Entre el amigable perro y el gato maula, me quedo con el gato: sabe hallar su comida, tiene independencia de criterio, vida propia, no depende de nadie y no mueve estúpidamente la cola cuando llego: me mira con un dejo de indiferencia, desinterés y abulia. Si estoy, bien, si no, lo mismo.

Es como esos tíos viejos que aparecen de vez en cuando y no quieren quedar bien con hermanos y cuñados. Lo invitan a las reuniones familiares porque no hay más remedio; rechaza con molestia los cariños del sobrinaje: “Estoy viejo para estas paparruchadas”, dice y lo espanta con gesto agrio. Sin embargo, la gente menuda de la casa lo adora.

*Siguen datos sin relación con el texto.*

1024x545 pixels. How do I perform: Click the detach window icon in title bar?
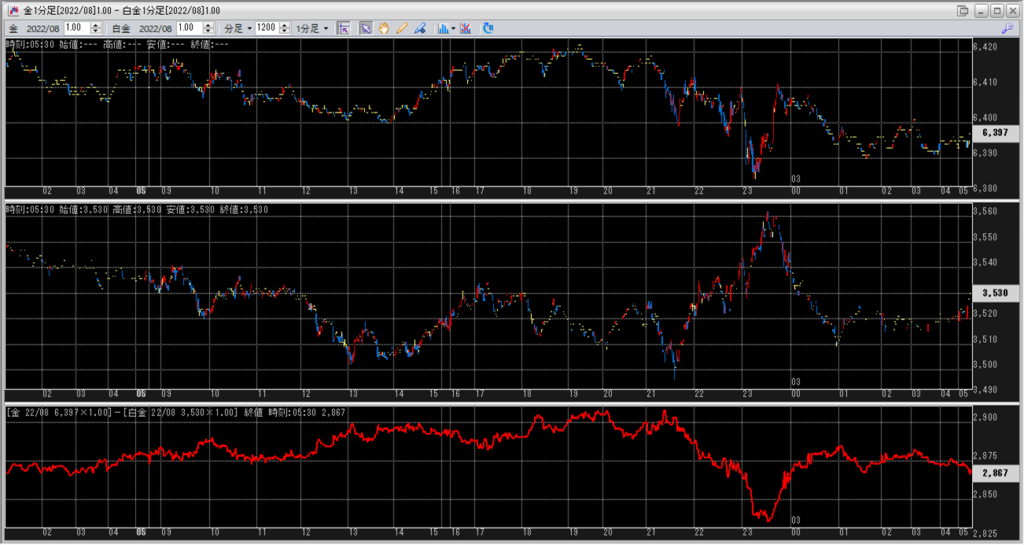[x=962, y=10]
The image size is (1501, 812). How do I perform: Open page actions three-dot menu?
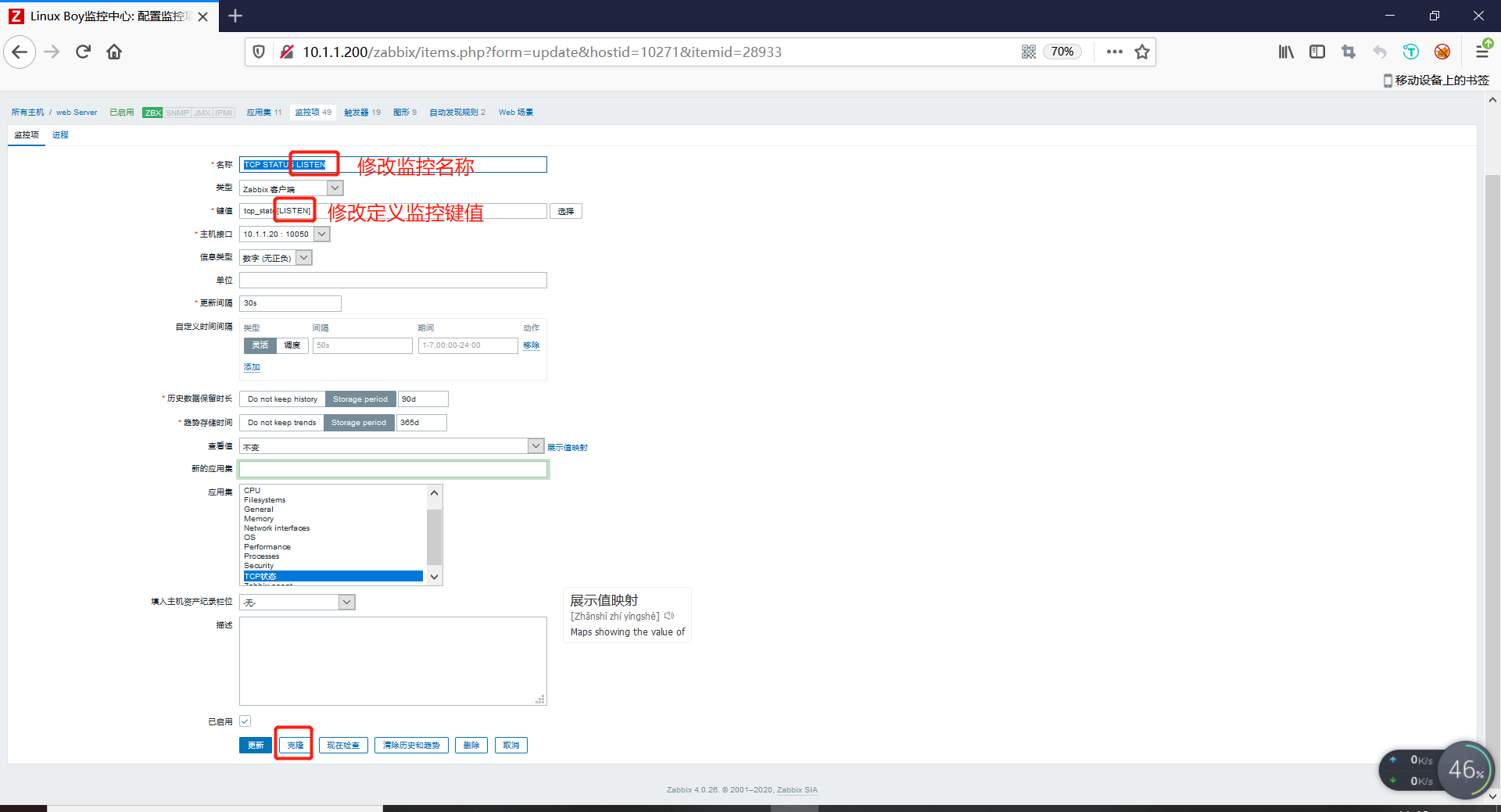coord(1115,52)
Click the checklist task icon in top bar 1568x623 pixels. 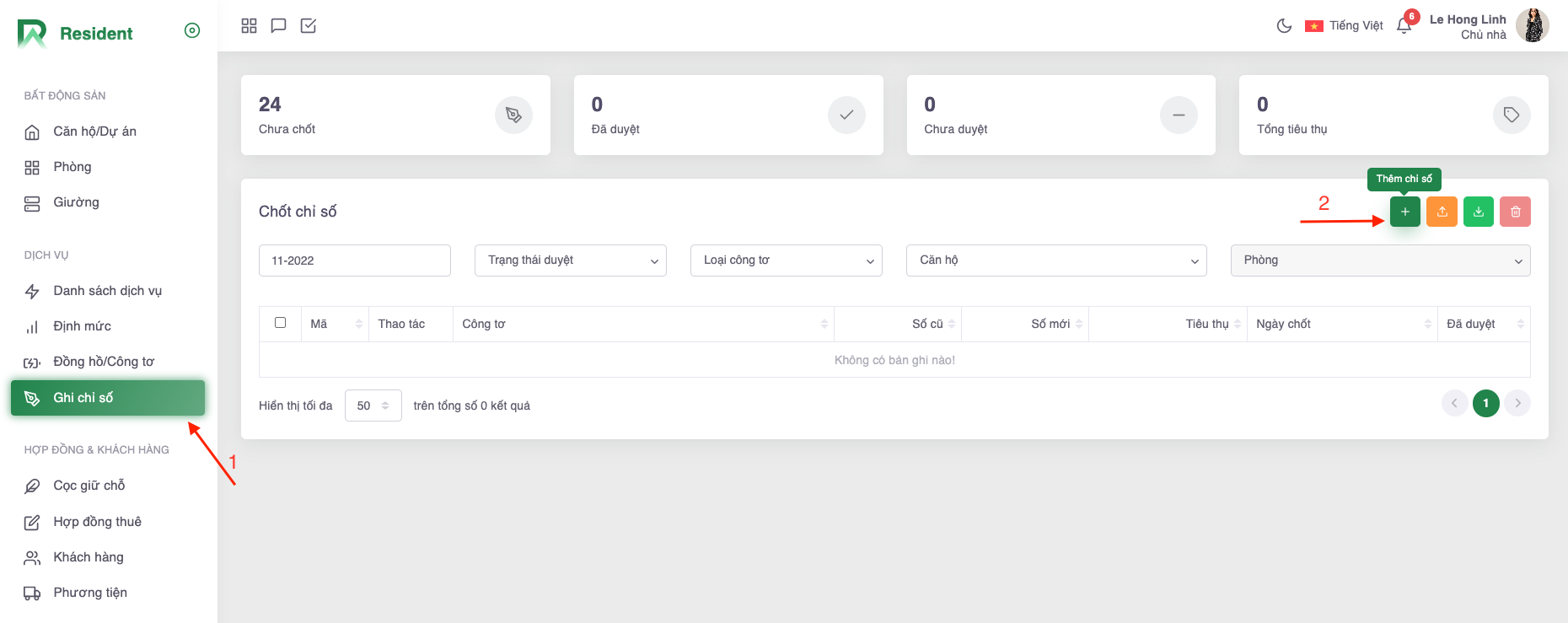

El gato tampoco aguaita cariño ni depende de usted para tomar agua, se la procura solo, para eso tiene cuatro patas, buen olfato y una disposición soberana envidiada por muchos. Siguen el mandato evangélico: no siembran ni siegan ni recogen en graneros y el Padre Celestial no les deja faltar ratones.

Si se marcha, ocasionalmente un vecino dice haberlo visto por el techo, persiguiendo un amor. Al cabo de un tiempo tal vez tan largo como una vida, reaparecerá, entero como el tío viejo, tranquilo, sabiendo que nada debe a nadie.

Es un animal salvaje, nunca se adaptó a la civilización: odia tu olor, tu forma de ser, tu casa, tu comida, tus hijos, tu mujer, tus zapatos tu baño. Vuelve porque algo le recuerda ese plato de leche que le ofreciste de pequeño. Por ahí he leído que si tuvieran el tamaño de un tigre nos comerían crudos. Quizás sea cierto.